As we near the end of the Costa Rica portion of GMI, it is time to start focusing on our implementation projects! Thus, at the beginning of the week, the MilkyWaves team (Hannah, Christine, Theresa, and me) made a trip to visit Dr. Vargas at Hospital Mexico. We weren’t able to visit the neonatologists at Hospital de Niños due to scheduling conflicts, but Dr. Vargas, who is involved with GMI through Consultika, was kind enough to spend some time with us and answer our questions about MilkyWaves. Although she is an OB/GYN and not a neonatologist, she was able to address our concerns regarding the environment of the NICU and how to set up clinical trials in Costa Rica, since she went through this process with Consultika. She also offered to put us in contact with neonatologists and other doctors, which will be very helpful as we make progress with the project. I am looking forward to working on this project at Rice and returning to Costa Rica in October to implement it!

Theresa and I were also able to discuss our mind oVR matter project with Dr. Vargas during this meeting. We explained that one of our next steps with the project was to set up cameras in operating rooms in order to enhance clinical needs finding and learning. She excitedly expressed that there is a very similar need in Costa Rican operating rooms for medical students to observe and learn from surgical procedures, as it is difficult for many students to crowd around an operating table and see what they need to see. It’s cool to see that our Houston-based project has the potential to be applied globally, and this could, perhaps, be a project idea for the future.

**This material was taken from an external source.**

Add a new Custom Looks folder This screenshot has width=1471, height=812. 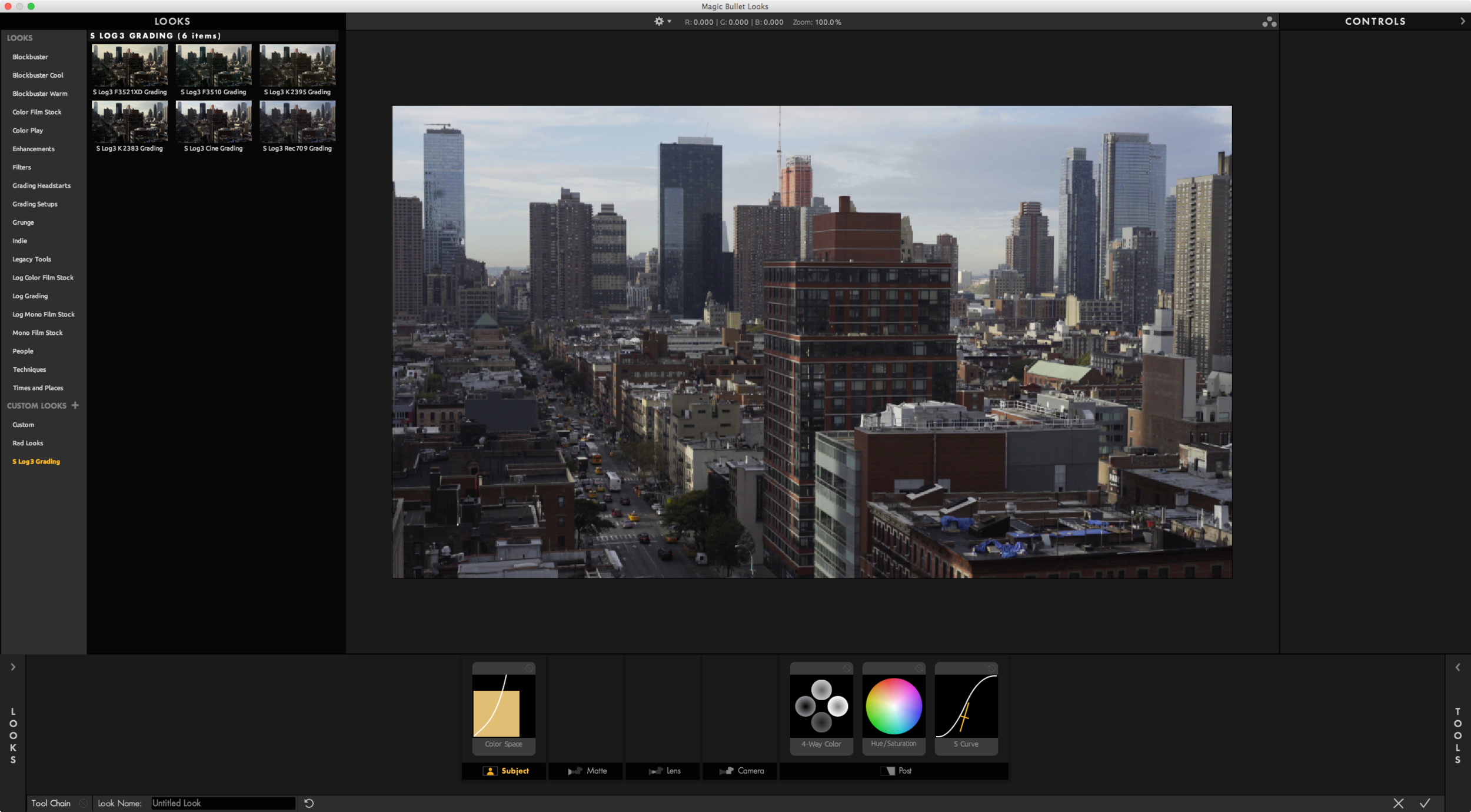tap(75, 405)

At Boston Scientific this week, Kevin and I spent a lot of time in the Engineering Lab helping the guidewire team perform validation testing on manufactured units. We performed a rotations test with a large apparatus that was supposed to simulate exaggerated human conditions to ensure that if one end of the guidewire rotated three times, the other end of the guidewire would also rotate three times. This test is important because if the end of the guidewire that is in the patient does not behave the way the physician wants it to, this could result in unnecessary user complication and potential surgical issues. After the rotations test, we conducted a bend deformation test. This test involved putting a segment of the guidewire under some load on an Instron and recording the angle of deformation after the load was applied. This quality test was to make sure the guidewire could withstand a large load and not experience any deformation larger than a pre-determined maximum angle.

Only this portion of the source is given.